* Extracted data:

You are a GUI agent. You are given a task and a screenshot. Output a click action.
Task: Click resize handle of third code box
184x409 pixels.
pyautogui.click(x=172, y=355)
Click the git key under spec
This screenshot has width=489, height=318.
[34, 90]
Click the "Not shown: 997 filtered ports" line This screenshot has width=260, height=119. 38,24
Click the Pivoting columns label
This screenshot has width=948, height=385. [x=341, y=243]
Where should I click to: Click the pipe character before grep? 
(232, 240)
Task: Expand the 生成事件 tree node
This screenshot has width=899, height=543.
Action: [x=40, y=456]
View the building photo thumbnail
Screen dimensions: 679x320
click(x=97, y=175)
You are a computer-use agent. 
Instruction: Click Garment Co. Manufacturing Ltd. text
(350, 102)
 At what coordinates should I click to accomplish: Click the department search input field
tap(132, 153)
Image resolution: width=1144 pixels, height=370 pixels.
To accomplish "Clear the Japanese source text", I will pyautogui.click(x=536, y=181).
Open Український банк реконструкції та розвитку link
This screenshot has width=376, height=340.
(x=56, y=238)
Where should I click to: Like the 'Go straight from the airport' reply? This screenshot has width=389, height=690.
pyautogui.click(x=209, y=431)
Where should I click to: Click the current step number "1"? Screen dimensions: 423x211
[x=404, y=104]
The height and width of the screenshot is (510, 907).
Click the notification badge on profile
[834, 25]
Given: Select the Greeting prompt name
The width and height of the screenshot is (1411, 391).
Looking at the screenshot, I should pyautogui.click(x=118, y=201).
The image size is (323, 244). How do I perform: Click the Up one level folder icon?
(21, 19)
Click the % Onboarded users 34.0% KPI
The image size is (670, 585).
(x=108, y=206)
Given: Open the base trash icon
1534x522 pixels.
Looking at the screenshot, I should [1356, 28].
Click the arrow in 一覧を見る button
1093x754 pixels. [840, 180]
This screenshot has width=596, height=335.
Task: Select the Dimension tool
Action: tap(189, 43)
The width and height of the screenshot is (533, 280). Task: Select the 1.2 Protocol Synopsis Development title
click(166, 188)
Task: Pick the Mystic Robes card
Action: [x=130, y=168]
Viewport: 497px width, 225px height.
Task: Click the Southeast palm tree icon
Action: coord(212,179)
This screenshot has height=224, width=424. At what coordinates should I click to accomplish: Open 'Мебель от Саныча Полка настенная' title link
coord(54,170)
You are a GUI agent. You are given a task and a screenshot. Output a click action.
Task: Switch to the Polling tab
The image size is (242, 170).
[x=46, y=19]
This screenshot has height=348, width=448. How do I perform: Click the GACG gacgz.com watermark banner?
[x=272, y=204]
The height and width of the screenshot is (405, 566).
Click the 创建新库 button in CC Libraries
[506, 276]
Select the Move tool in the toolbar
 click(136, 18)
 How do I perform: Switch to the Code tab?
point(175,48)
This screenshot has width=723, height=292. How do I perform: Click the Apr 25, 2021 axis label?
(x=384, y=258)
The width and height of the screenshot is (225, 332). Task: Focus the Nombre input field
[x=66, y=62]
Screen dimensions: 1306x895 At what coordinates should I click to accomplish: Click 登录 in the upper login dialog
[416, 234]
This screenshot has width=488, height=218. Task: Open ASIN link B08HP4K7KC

* Task:
The line with "Task: Switch to the Polling tab" and all lines after it through the end of the data above: write these out exactly and add nothing.

* Output for this task:
Task: Switch to the Polling tab
The image size is (242, 170).
[x=46, y=19]
This screenshot has height=348, width=448. How do I perform: Click the GACG gacgz.com watermark banner?
[x=272, y=204]
The height and width of the screenshot is (405, 566).
Click the 创建新库 button in CC Libraries
[506, 276]
Select the Move tool in the toolbar
 click(136, 18)
 How do I perform: Switch to the Code tab?
point(175,48)
This screenshot has width=723, height=292. How do I perform: Click the Apr 25, 2021 axis label?
(x=384, y=258)
The width and height of the screenshot is (225, 332). Task: Focus the Nombre input field
[x=66, y=62]
Screen dimensions: 1306x895 At what coordinates should I click to accomplish: Click 登录 in the upper login dialog
[416, 234]
This screenshot has width=488, height=218. Task: Open ASIN link B08HP4K7KC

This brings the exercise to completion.